Segment Start: Material provided

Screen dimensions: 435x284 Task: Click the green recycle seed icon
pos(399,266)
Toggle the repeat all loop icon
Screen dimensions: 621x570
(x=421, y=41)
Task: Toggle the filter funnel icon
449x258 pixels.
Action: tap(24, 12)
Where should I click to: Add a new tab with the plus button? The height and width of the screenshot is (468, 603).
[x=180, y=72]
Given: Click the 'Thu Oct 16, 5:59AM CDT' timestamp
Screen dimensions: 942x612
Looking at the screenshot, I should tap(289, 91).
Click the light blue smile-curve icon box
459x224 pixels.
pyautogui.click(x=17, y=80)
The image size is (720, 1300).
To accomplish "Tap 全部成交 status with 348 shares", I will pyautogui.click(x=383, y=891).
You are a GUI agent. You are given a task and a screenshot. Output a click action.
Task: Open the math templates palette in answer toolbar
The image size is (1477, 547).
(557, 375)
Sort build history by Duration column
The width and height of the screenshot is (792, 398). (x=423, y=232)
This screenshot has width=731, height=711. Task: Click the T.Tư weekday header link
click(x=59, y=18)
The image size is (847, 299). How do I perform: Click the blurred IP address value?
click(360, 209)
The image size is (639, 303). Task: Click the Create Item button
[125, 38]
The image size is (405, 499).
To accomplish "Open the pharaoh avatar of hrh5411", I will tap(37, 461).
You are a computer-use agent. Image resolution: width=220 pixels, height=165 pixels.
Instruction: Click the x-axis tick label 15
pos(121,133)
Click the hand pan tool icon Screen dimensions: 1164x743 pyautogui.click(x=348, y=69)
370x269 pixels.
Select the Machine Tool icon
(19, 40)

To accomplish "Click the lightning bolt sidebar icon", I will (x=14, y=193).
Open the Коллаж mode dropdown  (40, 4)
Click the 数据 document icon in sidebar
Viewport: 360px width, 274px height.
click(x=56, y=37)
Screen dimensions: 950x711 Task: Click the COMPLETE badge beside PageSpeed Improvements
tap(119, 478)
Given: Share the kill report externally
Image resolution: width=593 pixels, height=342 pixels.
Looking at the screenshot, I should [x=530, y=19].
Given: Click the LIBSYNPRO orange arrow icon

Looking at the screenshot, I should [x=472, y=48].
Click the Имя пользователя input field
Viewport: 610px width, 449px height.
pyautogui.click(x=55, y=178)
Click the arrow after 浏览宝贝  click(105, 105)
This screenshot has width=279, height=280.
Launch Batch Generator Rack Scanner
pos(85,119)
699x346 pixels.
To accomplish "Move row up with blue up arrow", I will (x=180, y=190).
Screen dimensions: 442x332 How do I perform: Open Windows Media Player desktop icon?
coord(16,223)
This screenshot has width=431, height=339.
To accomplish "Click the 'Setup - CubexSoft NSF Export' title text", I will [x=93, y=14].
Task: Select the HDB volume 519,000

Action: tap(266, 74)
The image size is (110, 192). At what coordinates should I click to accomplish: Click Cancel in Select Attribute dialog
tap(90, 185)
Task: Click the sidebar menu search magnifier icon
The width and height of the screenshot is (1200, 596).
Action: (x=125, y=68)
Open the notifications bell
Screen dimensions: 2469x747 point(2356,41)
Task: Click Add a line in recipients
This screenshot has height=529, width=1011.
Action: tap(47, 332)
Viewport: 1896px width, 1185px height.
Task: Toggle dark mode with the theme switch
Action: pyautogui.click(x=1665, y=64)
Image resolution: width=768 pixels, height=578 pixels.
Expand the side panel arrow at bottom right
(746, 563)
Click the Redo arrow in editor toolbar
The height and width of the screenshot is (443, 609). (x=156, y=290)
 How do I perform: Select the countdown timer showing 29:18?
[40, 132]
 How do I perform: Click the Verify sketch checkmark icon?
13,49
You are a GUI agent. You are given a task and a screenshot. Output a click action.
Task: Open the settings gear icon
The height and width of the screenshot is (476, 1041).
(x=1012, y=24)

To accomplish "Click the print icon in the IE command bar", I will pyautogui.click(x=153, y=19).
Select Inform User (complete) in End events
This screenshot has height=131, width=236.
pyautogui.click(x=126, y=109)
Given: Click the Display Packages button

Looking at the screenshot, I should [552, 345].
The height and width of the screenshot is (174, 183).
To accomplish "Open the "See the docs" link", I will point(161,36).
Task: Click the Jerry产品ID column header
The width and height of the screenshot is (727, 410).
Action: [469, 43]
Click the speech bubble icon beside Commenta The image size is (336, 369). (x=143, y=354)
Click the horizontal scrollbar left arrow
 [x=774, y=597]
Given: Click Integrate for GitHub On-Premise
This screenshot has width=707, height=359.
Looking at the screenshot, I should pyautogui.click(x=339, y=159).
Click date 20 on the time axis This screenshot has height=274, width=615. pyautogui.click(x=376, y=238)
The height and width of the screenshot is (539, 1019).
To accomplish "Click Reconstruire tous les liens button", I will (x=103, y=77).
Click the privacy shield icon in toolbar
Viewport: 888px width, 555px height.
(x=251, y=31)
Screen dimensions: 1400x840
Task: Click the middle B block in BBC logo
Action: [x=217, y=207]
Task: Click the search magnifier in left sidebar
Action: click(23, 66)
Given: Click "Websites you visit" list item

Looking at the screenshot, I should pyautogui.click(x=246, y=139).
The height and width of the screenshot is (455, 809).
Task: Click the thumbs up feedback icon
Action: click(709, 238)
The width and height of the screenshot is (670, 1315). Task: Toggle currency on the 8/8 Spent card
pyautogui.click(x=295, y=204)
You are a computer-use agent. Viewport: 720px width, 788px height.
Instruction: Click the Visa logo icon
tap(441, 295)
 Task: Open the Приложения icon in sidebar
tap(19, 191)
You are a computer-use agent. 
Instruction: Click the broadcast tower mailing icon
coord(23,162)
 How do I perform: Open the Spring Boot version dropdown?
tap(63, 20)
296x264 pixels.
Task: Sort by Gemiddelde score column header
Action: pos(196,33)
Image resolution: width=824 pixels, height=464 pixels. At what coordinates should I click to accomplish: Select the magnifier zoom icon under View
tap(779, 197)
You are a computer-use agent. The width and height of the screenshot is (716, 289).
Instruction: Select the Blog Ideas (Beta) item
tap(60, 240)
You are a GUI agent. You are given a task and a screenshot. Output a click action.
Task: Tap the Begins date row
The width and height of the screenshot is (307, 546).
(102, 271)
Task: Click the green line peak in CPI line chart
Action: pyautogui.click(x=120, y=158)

Segment End: Material provided

After reading through the records, retype all of them exactly.

Screen dimensions: 435x284 Task: Click the green recycle seed icon
pos(399,266)
Toggle the repeat all loop icon
Screen dimensions: 621x570
(x=421, y=41)
Task: Toggle the filter funnel icon
449x258 pixels.
Action: tap(24, 12)
Where should I click to: Add a new tab with the plus button? The height and width of the screenshot is (468, 603).
[x=180, y=72]
Given: Click the 'Thu Oct 16, 5:59AM CDT' timestamp
Screen dimensions: 942x612
Looking at the screenshot, I should tap(289, 91).
Click the light blue smile-curve icon box
459x224 pixels.
pyautogui.click(x=17, y=80)
The image size is (720, 1300).
To accomplish "Tap 全部成交 status with 348 shares", I will pyautogui.click(x=383, y=891).
You are a GUI agent. You are given a task and a screenshot. Output a click action.
Task: Open the math templates palette in answer toolbar
The image size is (1477, 547).
(557, 375)
Sort build history by Duration column
The width and height of the screenshot is (792, 398). (x=423, y=232)
This screenshot has width=731, height=711. Task: Click the T.Tư weekday header link
click(x=59, y=18)
The image size is (847, 299). How do I perform: Click the blurred IP address value?
click(360, 209)
The image size is (639, 303). Task: Click the Create Item button
[125, 38]
The image size is (405, 499).
To accomplish "Open the pharaoh avatar of hrh5411", I will tap(37, 461).
You are a computer-use agent. Image resolution: width=220 pixels, height=165 pixels.
Instruction: Click the x-axis tick label 15
pos(121,133)
Click the hand pan tool icon Screen dimensions: 1164x743 pyautogui.click(x=348, y=69)
370x269 pixels.
Select the Machine Tool icon
(19, 40)

To accomplish "Click the lightning bolt sidebar icon", I will (x=14, y=193).
Open the Коллаж mode dropdown  (40, 4)
Click the 数据 document icon in sidebar
Viewport: 360px width, 274px height.
click(x=56, y=37)
Screen dimensions: 950x711 Task: Click the COMPLETE badge beside PageSpeed Improvements
tap(119, 478)
Given: Share the kill report externally
Image resolution: width=593 pixels, height=342 pixels.
Looking at the screenshot, I should [x=530, y=19].
Given: Click the LIBSYNPRO orange arrow icon

Looking at the screenshot, I should [x=472, y=48].
Click the Имя пользователя input field
Viewport: 610px width, 449px height.
pyautogui.click(x=55, y=178)
Click the arrow after 浏览宝贝  click(105, 105)
This screenshot has width=279, height=280.
Launch Batch Generator Rack Scanner
pos(85,119)
699x346 pixels.
To accomplish "Move row up with blue up arrow", I will (x=180, y=190).
Screen dimensions: 442x332 How do I perform: Open Windows Media Player desktop icon?
coord(16,223)
This screenshot has width=431, height=339.
To accomplish "Click the 'Setup - CubexSoft NSF Export' title text", I will [x=93, y=14].
Task: Select the HDB volume 519,000

Action: tap(266, 74)
The image size is (110, 192). At what coordinates should I click to accomplish: Click Cancel in Select Attribute dialog
tap(90, 185)
Task: Click the sidebar menu search magnifier icon
The width and height of the screenshot is (1200, 596).
Action: (x=125, y=68)
Open the notifications bell
Screen dimensions: 2469x747 point(2356,41)
Task: Click Add a line in recipients
This screenshot has height=529, width=1011.
Action: tap(47, 332)
Viewport: 1896px width, 1185px height.
Task: Toggle dark mode with the theme switch
Action: pyautogui.click(x=1665, y=64)
Image resolution: width=768 pixels, height=578 pixels.
Expand the side panel arrow at bottom right
(746, 563)
Click the Redo arrow in editor toolbar
The height and width of the screenshot is (443, 609). (x=156, y=290)
 How do I perform: Select the countdown timer showing 29:18?
[40, 132]
 How do I perform: Click the Verify sketch checkmark icon?
13,49
You are a GUI agent. You are given a task and a screenshot. Output a click action.
Task: Open the settings gear icon
The height and width of the screenshot is (476, 1041).
(x=1012, y=24)

To accomplish "Click the print icon in the IE command bar", I will pyautogui.click(x=153, y=19).
Select Inform User (complete) in End events
This screenshot has height=131, width=236.
pyautogui.click(x=126, y=109)
Given: Click the Display Packages button

Looking at the screenshot, I should [552, 345].
The height and width of the screenshot is (174, 183).
To accomplish "Open the "See the docs" link", I will point(161,36).
Task: Click the Jerry产品ID column header
The width and height of the screenshot is (727, 410).
Action: [469, 43]
Click the speech bubble icon beside Commenta The image size is (336, 369). (x=143, y=354)
Click the horizontal scrollbar left arrow
 [x=774, y=597]
Given: Click Integrate for GitHub On-Premise
This screenshot has width=707, height=359.
Looking at the screenshot, I should pyautogui.click(x=339, y=159).
Click date 20 on the time axis This screenshot has height=274, width=615. pyautogui.click(x=376, y=238)
The height and width of the screenshot is (539, 1019).
To accomplish "Click Reconstruire tous les liens button", I will (x=103, y=77).
Click the privacy shield icon in toolbar
Viewport: 888px width, 555px height.
(x=251, y=31)
Screen dimensions: 1400x840
Task: Click the middle B block in BBC logo
Action: [x=217, y=207]
Task: Click the search magnifier in left sidebar
Action: click(23, 66)
Given: Click "Websites you visit" list item

Looking at the screenshot, I should pyautogui.click(x=246, y=139).
The height and width of the screenshot is (455, 809).
Task: Click the thumbs up feedback icon
Action: click(709, 238)
The width and height of the screenshot is (670, 1315). Task: Toggle currency on the 8/8 Spent card
pyautogui.click(x=295, y=204)
You are a computer-use agent. Viewport: 720px width, 788px height.
Instruction: Click the Visa logo icon
tap(441, 295)
 Task: Open the Приложения icon in sidebar
tap(19, 191)
You are a computer-use agent. 
Instruction: Click the broadcast tower mailing icon
coord(23,162)
 How do I perform: Open the Spring Boot version dropdown?
tap(63, 20)
296x264 pixels.
Task: Sort by Gemiddelde score column header
Action: pos(196,33)
Image resolution: width=824 pixels, height=464 pixels. At what coordinates should I click to accomplish: Select the magnifier zoom icon under View
tap(779, 197)
You are a computer-use agent. The width and height of the screenshot is (716, 289).
Instruction: Select the Blog Ideas (Beta) item
tap(60, 240)
You are a GUI agent. You are given a task and a screenshot. Output a click action.
Task: Tap the Begins date row
The width and height of the screenshot is (307, 546).
(102, 271)
Task: Click the green line peak in CPI line chart
Action: pyautogui.click(x=120, y=158)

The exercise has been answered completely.